A few days ago I saw this video by Gary Bernhardt titled Wat. It is a funny take on some quirkiness (mostly) of Javascript. Ok, I wouldn’t call all of them quirky, some are rather bad design. They create inconsistent behaviour. Of course you can learn all the quirkiness, but you shouldn’t need to. That is why, as well, C++ seems to me that can only be used by very good developers with very strict coding guidelines. Otherwise you could create the same scenarios as we see on JS.


Recently I discovered that Erlang has a difference between =:= and ==. It doesn’t seems as marked as the different of == and === is in JS. Right now not seeing the point, but maybe I need to work a bit more with it (I’ve just started with Erlang). Maybe is because is a dynamic language.


I believe that C# is the much better language than Java. Since 2.0 it has provided far better constructs for creating good readable code than Java. Now with dnx maybe .Net will get more use outside of Windows machines. I have been relatively happy as a C# developer (although there are better languages).

I said this as a disclosure for what it follows.

A colleague … mmm, well, now ex-colleague, showed us the below Java code yesterday.

public class Main 
	public static void main (String[] args)
		Integer a = 100;
		Integer b = 100;
		Integer c = 200;
		Integer d = 200;

		System.out.println(a == b);
		System.out.println(c == d);

The interesting part is that these two equalities don’t return the same value.
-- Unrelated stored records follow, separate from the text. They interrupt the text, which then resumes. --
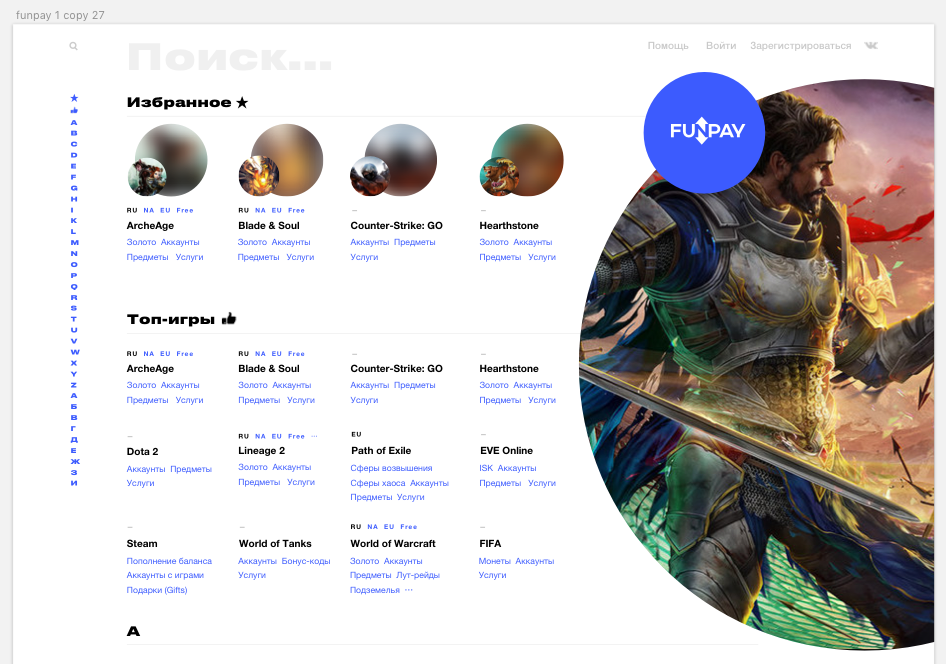This screenshot has height=664, width=946.
Task: Click the Войти login link
Action: tap(720, 46)
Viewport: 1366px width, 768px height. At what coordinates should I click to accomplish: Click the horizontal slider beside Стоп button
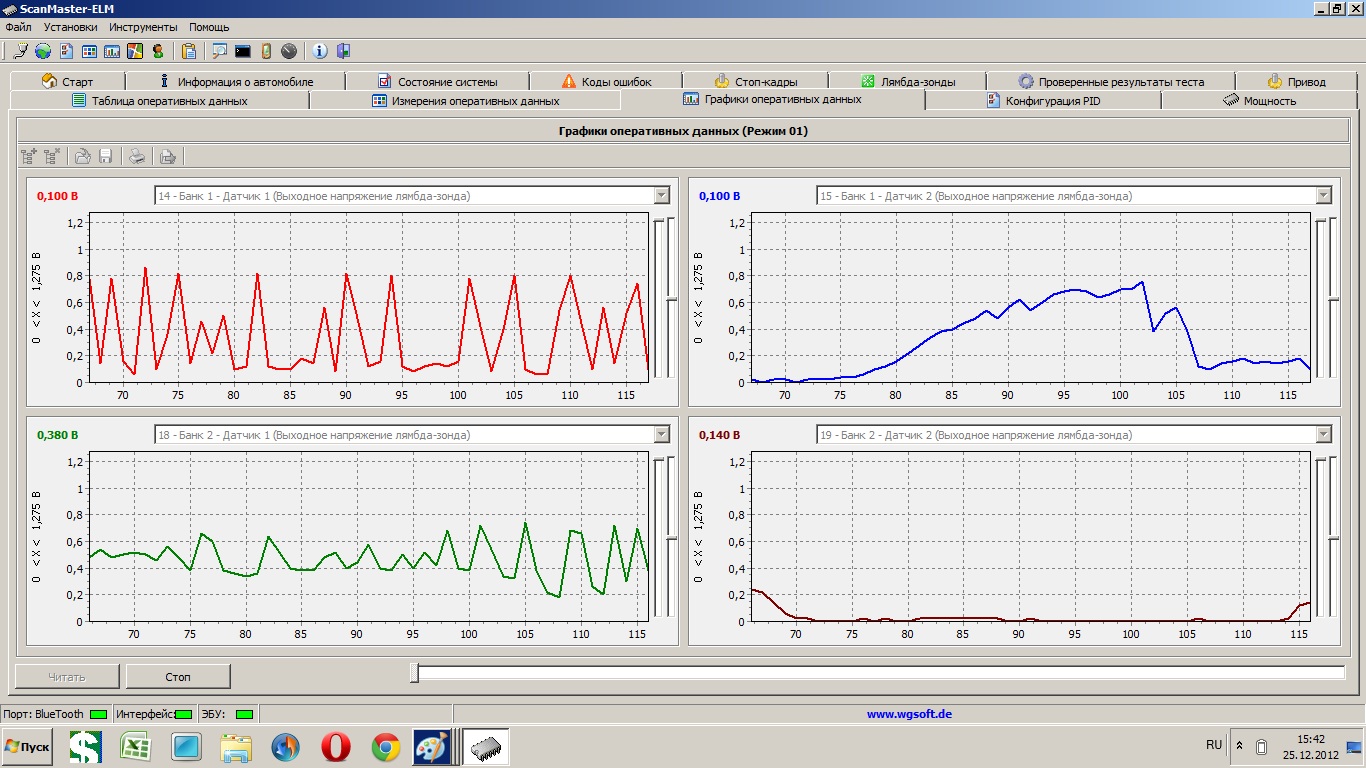pyautogui.click(x=414, y=674)
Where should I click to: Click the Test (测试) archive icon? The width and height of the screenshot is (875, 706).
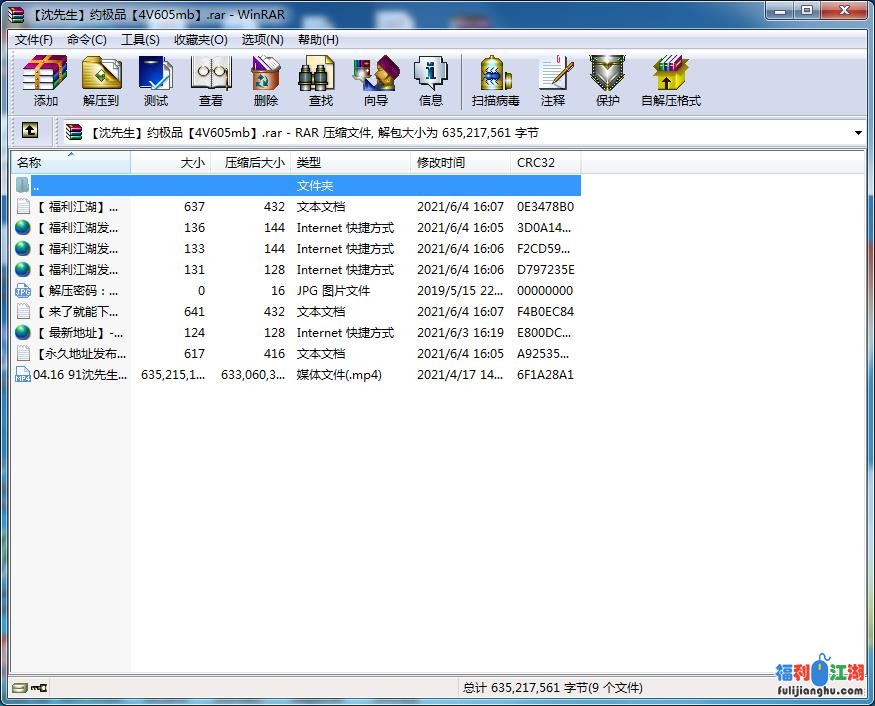click(x=155, y=81)
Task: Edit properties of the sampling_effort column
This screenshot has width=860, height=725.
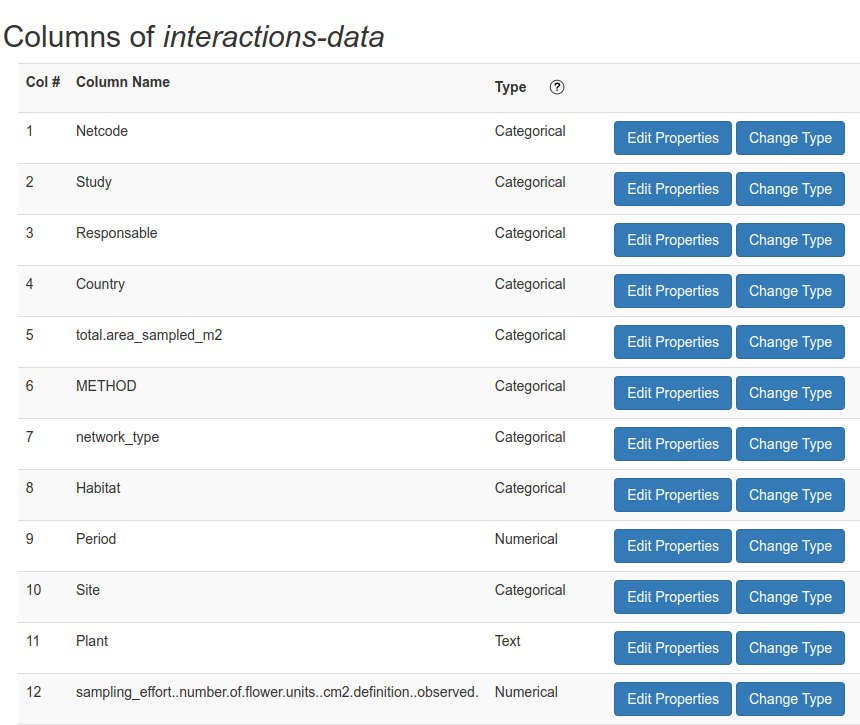Action: (672, 699)
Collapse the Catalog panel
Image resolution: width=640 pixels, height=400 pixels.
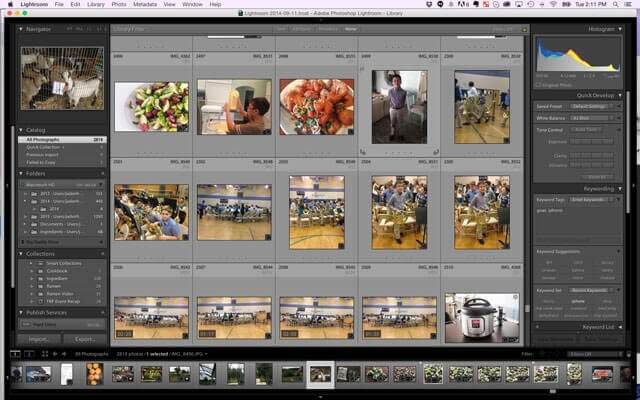point(22,129)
As we are, there were a few of us immediately testing if it was true. Which it was.

The first print will say that is true, while the second will says that is false. It seems that if the number is in the range -128 +127 it does caching of Integers.

On one side I think how often that could be an issue (probably not many times). On the other side, it creates inconsistent behaviour. As I do not work with Java, I don’t know how much this is a good trade off based on pragmatism.

Not planning to learn Java itself. But as I’m dabbling with Clojure, I expect I need to be aware of this kind of things, just in case.